Insomma, quella di Giovanni Pini al Liceo di Faenza è stata una presenza insostituibile anche per una generazione come la mia che non l’ha mai avuto come insegnante. Pini, del resto, non era solo un’autorità in fatto di latino e greco: Pini “era” il latino e il greco.
Ho conosciuto di persona Giovanni Pini solo in seguito: ho avuto l’occasione di incontrarlo per un’intervista per il settimanale Il Piccolo, quando, negli anni dell’università, facevo il corrispondente per la cronaca locale da Solarolo.

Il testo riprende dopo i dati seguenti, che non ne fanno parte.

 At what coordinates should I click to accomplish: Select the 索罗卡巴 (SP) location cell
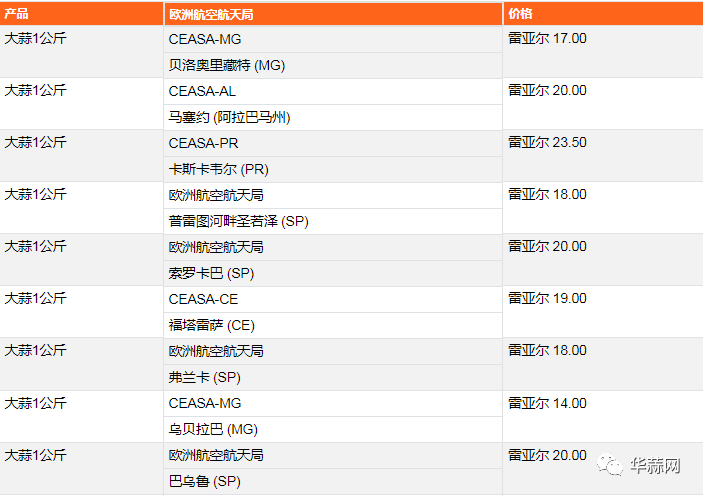coord(333,274)
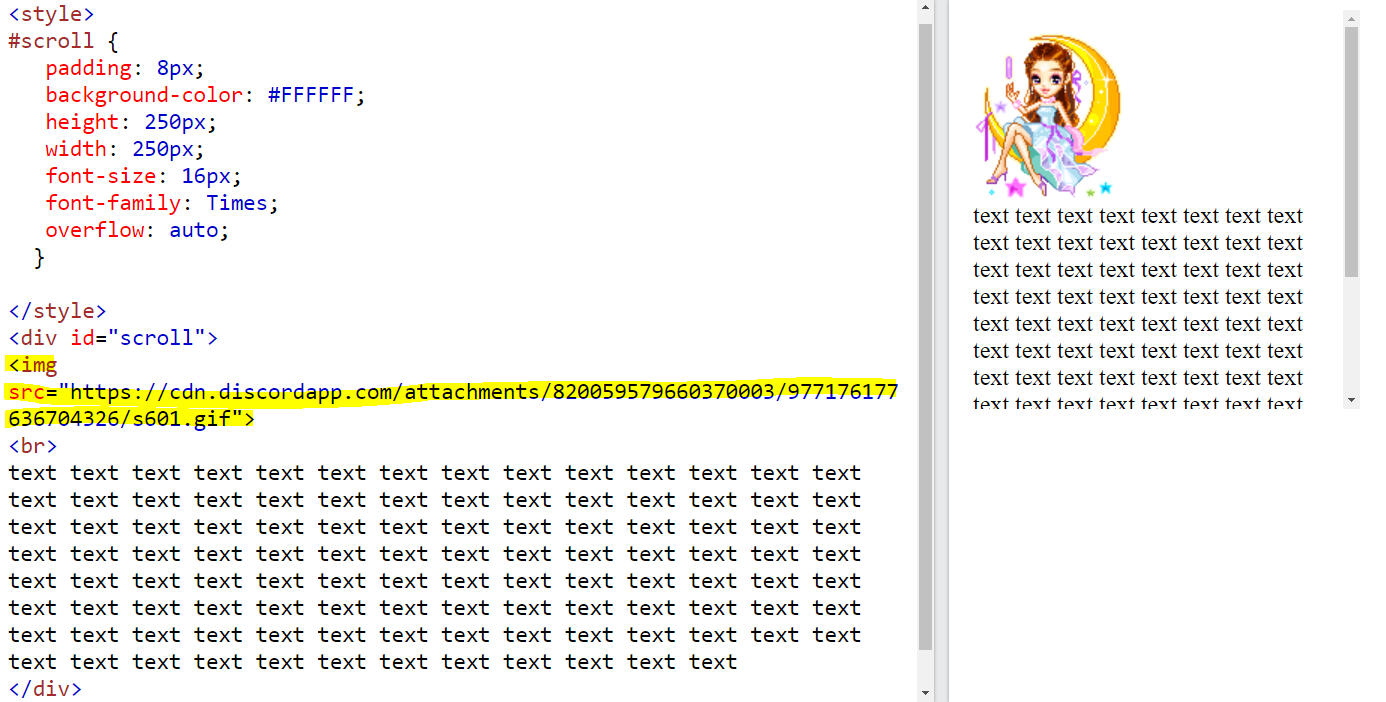Click the <br> tag in the code
Viewport: 1386px width, 702px height.
tap(33, 446)
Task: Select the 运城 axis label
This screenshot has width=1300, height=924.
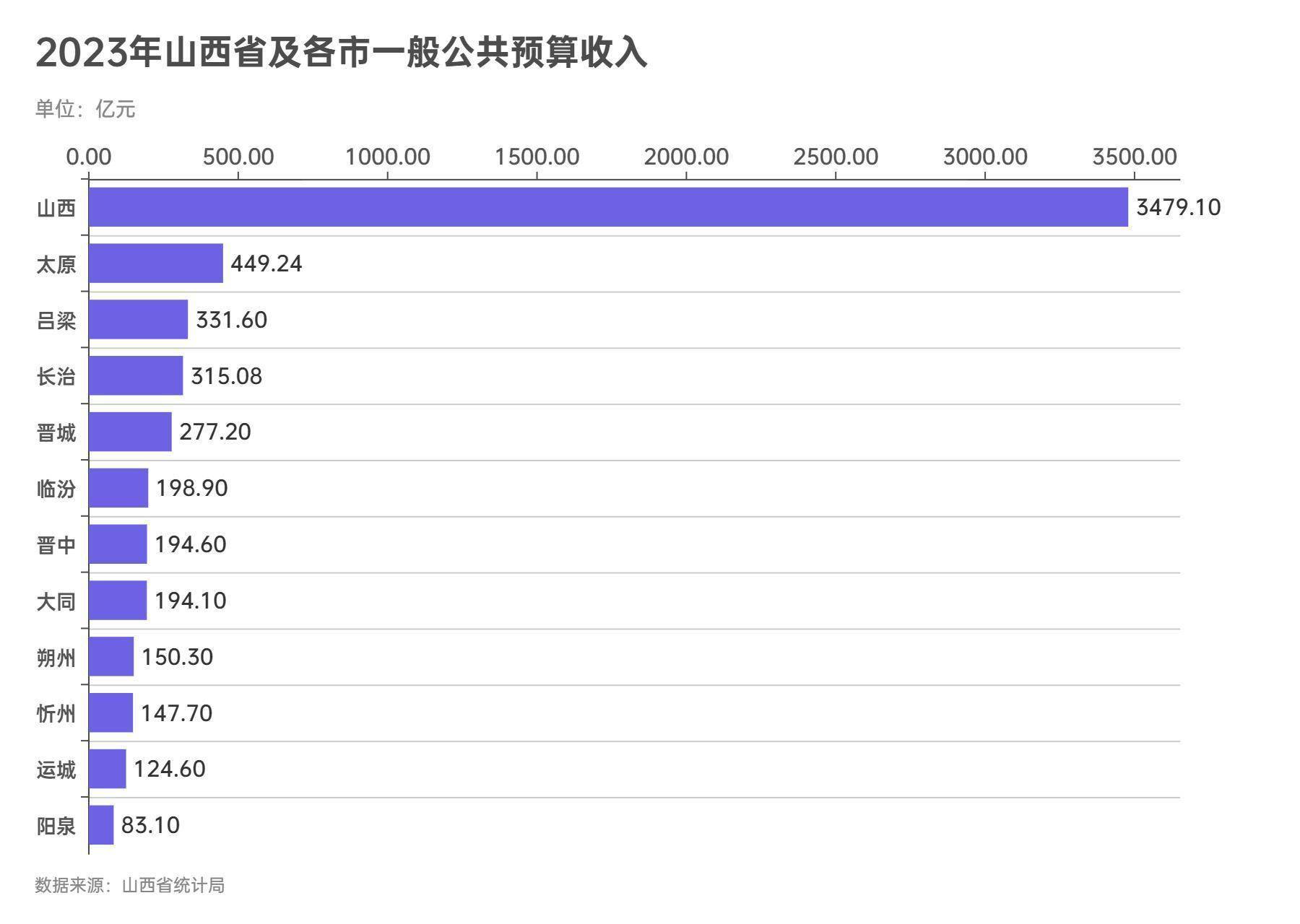Action: click(56, 770)
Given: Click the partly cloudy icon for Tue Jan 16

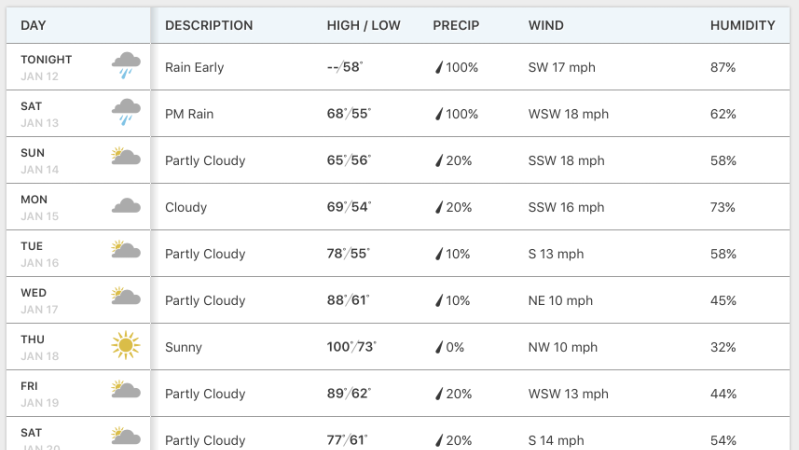Looking at the screenshot, I should pos(126,249).
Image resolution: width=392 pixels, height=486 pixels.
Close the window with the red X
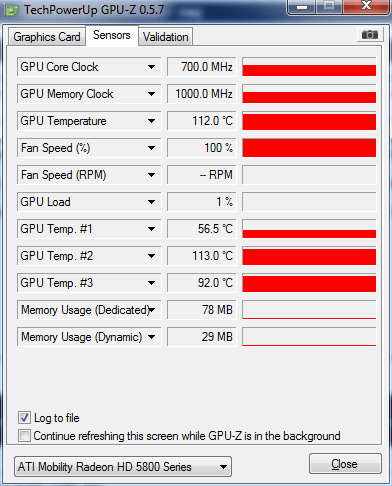coord(366,6)
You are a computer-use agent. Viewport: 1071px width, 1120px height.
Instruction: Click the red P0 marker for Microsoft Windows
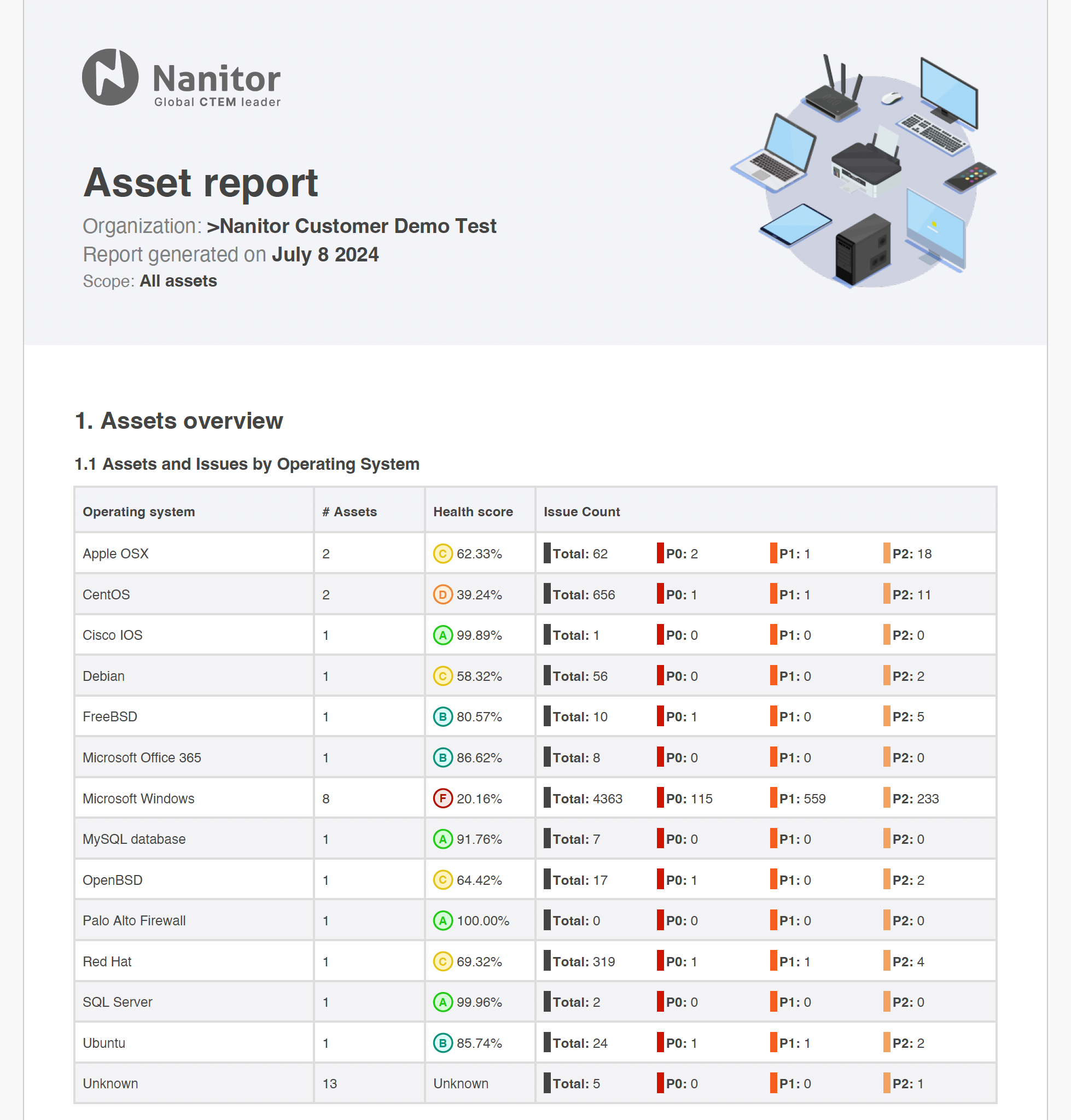tap(660, 797)
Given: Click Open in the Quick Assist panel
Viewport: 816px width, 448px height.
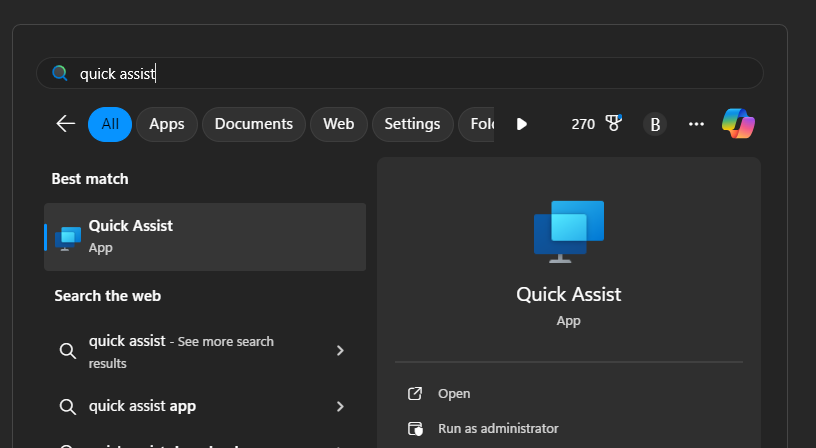Looking at the screenshot, I should 454,394.
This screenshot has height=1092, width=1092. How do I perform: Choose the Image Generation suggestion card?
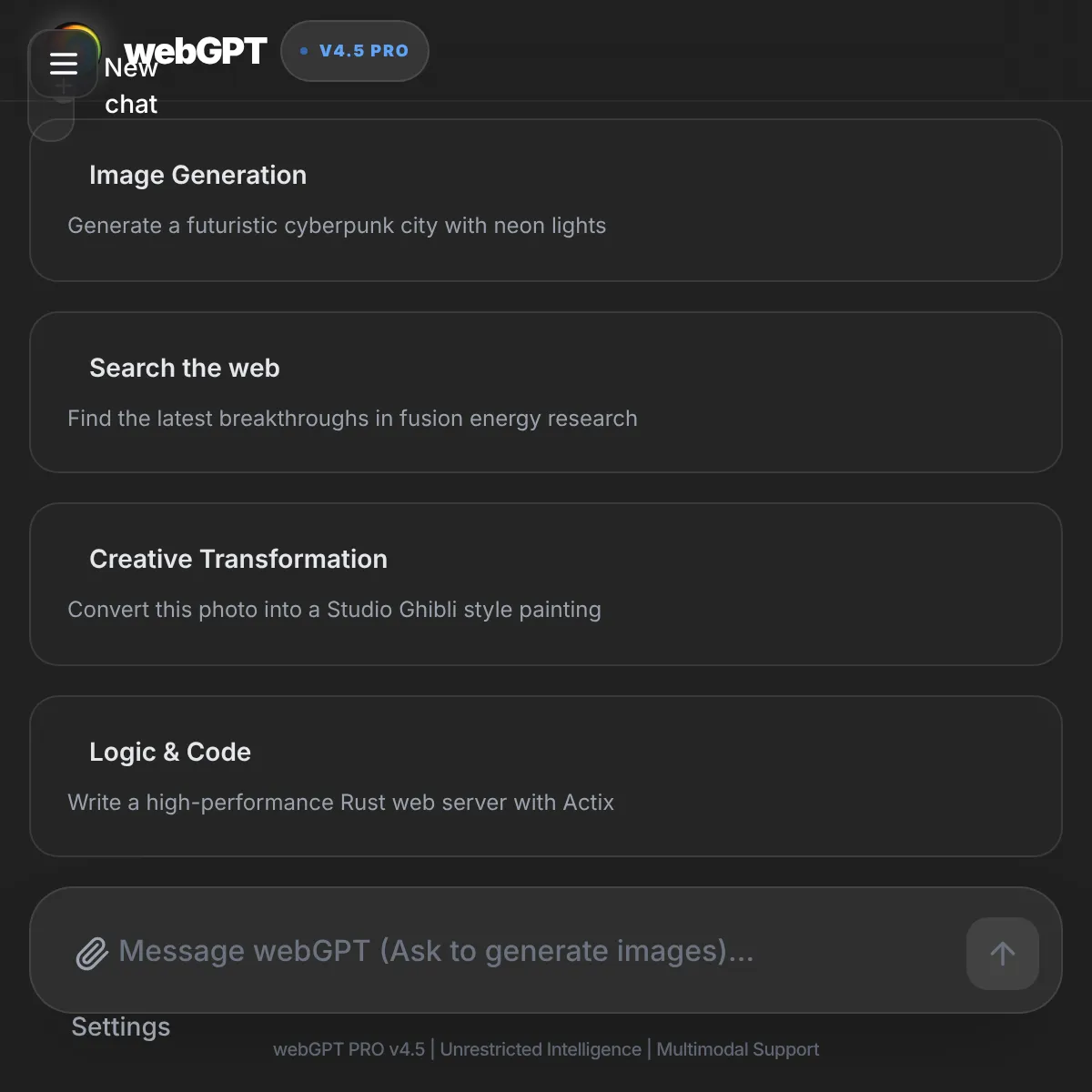tap(546, 200)
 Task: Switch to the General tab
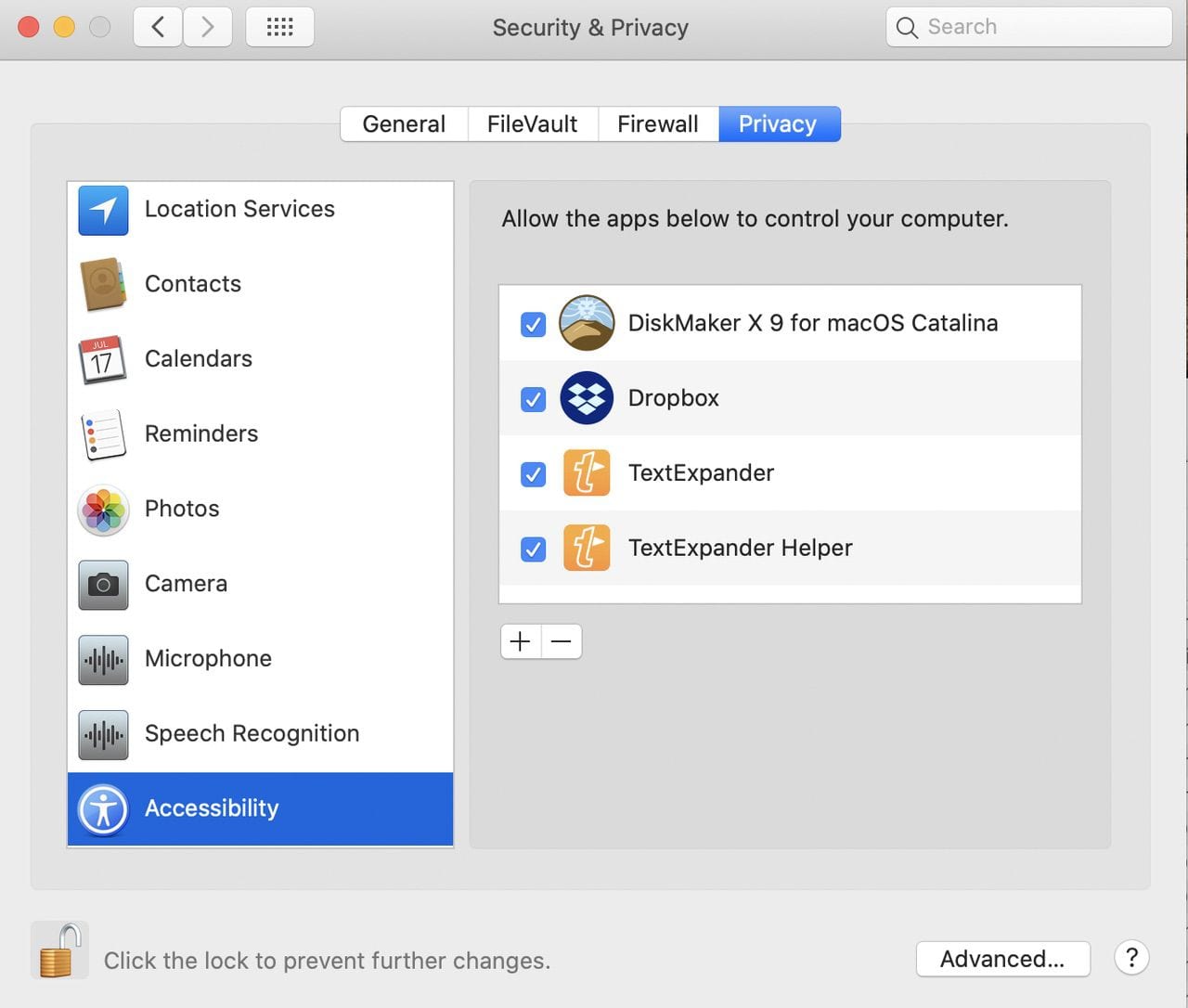404,124

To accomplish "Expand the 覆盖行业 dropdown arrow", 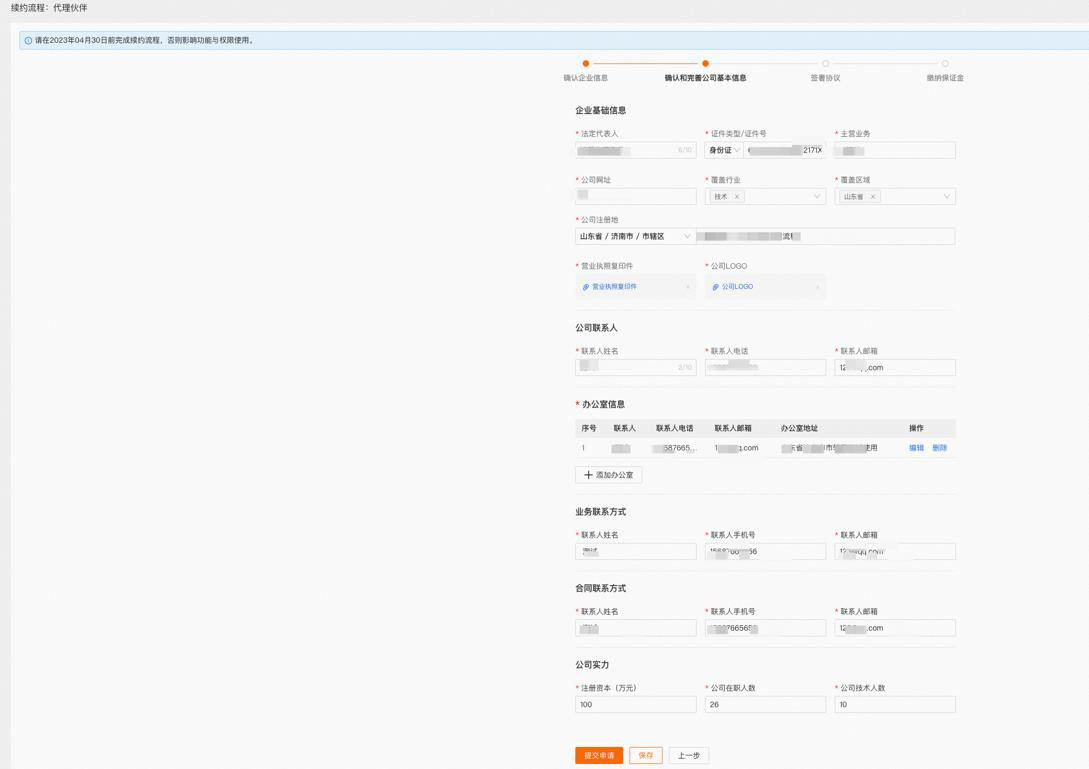I will [x=817, y=197].
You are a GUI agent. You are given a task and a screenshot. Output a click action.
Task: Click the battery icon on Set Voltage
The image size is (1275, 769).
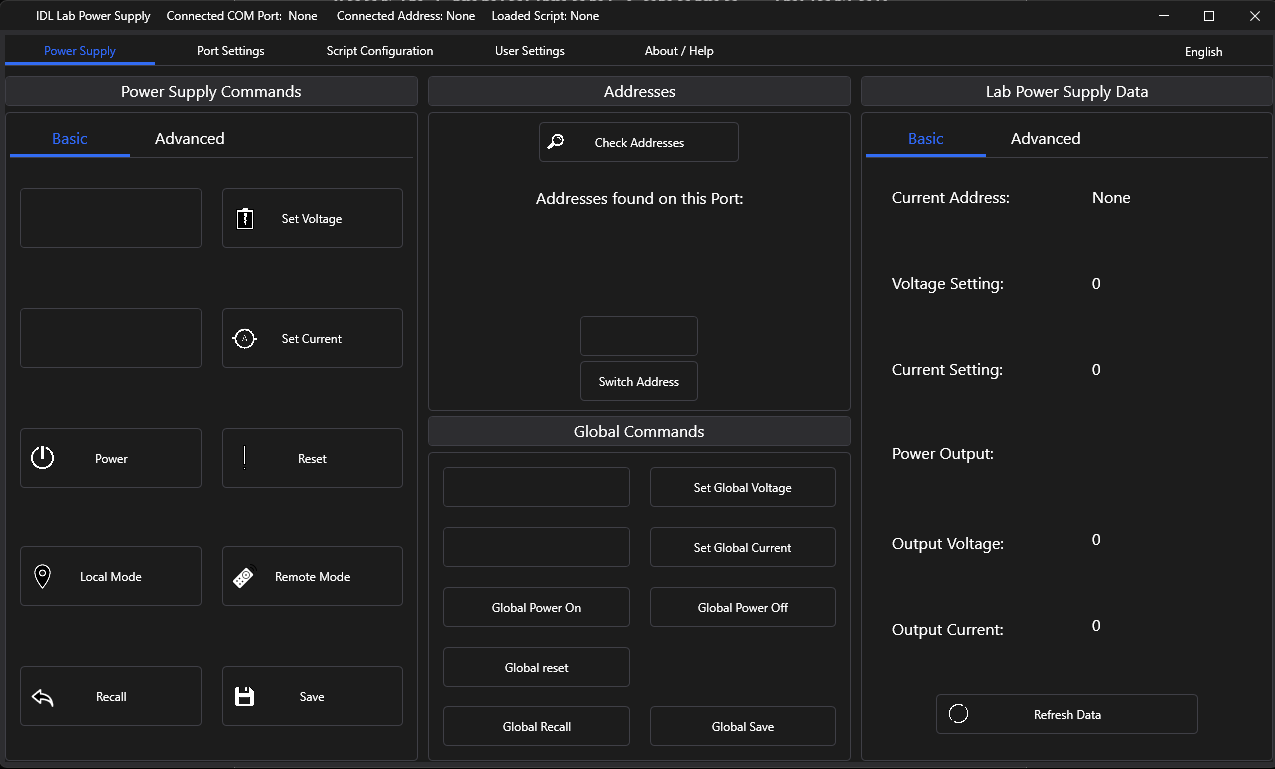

Mi avevano chiesto di dedicare ogni due settimane un articolo ad una persona importante del paese. E fu così che presi il coraggio a due mani e decisi di intervistarlo, pur con profondo timore reverenziale. In verità spesso lo avevo incrociato per strada, mentre si spostava in bicicletta tra Solarolo e Felisio, dove risiedeva da quando era andato in pensione. Ma non avevo mai osato fermarlo.
La conoscenza diretta fu una vera sorpresa: l’affabilità e la schiettezza del professore, insieme ad una intelligenza vivissima e a una competenza non comune, erano la cifra umana che lo rendevano “un mito”, come lo definirebbero oggi i ragazzi. E questo spiega la stima che si era guadagnato da parte di quanti avevano avuto la fortuna di conoscerlo (anche di quelli che non brillavano nelle sue materie).
Mi raccontò degli anni lontani della giovinezza e di quelli terribili della guerra, quando, rifugiato nella sua casa nelle campagne di Solarolo, assistette prima all’uccisione del soldato tedesco e poi alla rappresaglia dell’eccidio di via Felisio.
Mi raccontò poi della passione per l’insegnamento legata alla facilità, per lui, dello studio delle lingue antiche; del successivo abbandono della scuola, quando l’impegno era divenuto troppo gravoso, in nome dell’altra grande passione della sua vita, la pittura; e degli anni dedicati alla traduzione dal greco degli Stròmati di Clemente Alessandrino, di cui non esisteva prima alcuna traduzione italiana. E nel racconto si affacciavano ogni tanto qua e là, quasi celati per un senso di discrezione, gli affetti più cari, la moglie, i figli, le nipoti allora bambine.
Da quel giorno, quando lo incontravo (di solito all’uscita dalla messa domenicale), mi salutava con calore e si informava della situazione della scuola, degli studenti e del lavoro degli insegnanti (nel frattempo ero diventato anch’io professore di latino e greco). Poi la vita mi ha portato altrove e negli ultimi anni non ho avuto più contatti con lui.
Ora che se ne è andato, mi resta il rimpianto di non avere avuto più tempo per godere della straordinaria ricchezza da cui ti sentivi pervaso dopo due chiacchiere con lui o anche solo per porgergli le domande giuste dopo aver riflettuto sulle cose che ti aveva detto.
C’è una parola latina quasi intraducibile in italiano, che mi si presenta alla mente quando penso al professor Pini: “humànitas”. E’ una parola il cui significato è difficile da spiegare agli studenti: significa “senso di umanità”, “attenzione ai propri simili”, ma anche “cultura”, “ponderazione”, “capacità di discernimento” e tanto altro. Una parola che esprime “un orizzonte d’attesa”, più che un semplice concetto.
Ecco: se c’è un uomo che per me ha incarnato l’ideale dell’humànitas, se c’è una persona che può essere indicato quale sintesi perfetta di quell’orizzonte, questo è stato, o meglio, questo è Giovanni Pini.
Grazie, professore! Sarebbe per me un grandissimo onore, se potesse accettarmi come uno dei suoi scolari, quello dell’ultimo banco, che ha sempre desiderato seguire le sue lezioni, ma non c’è mai riuscito perché la vita l’ha portato altrove.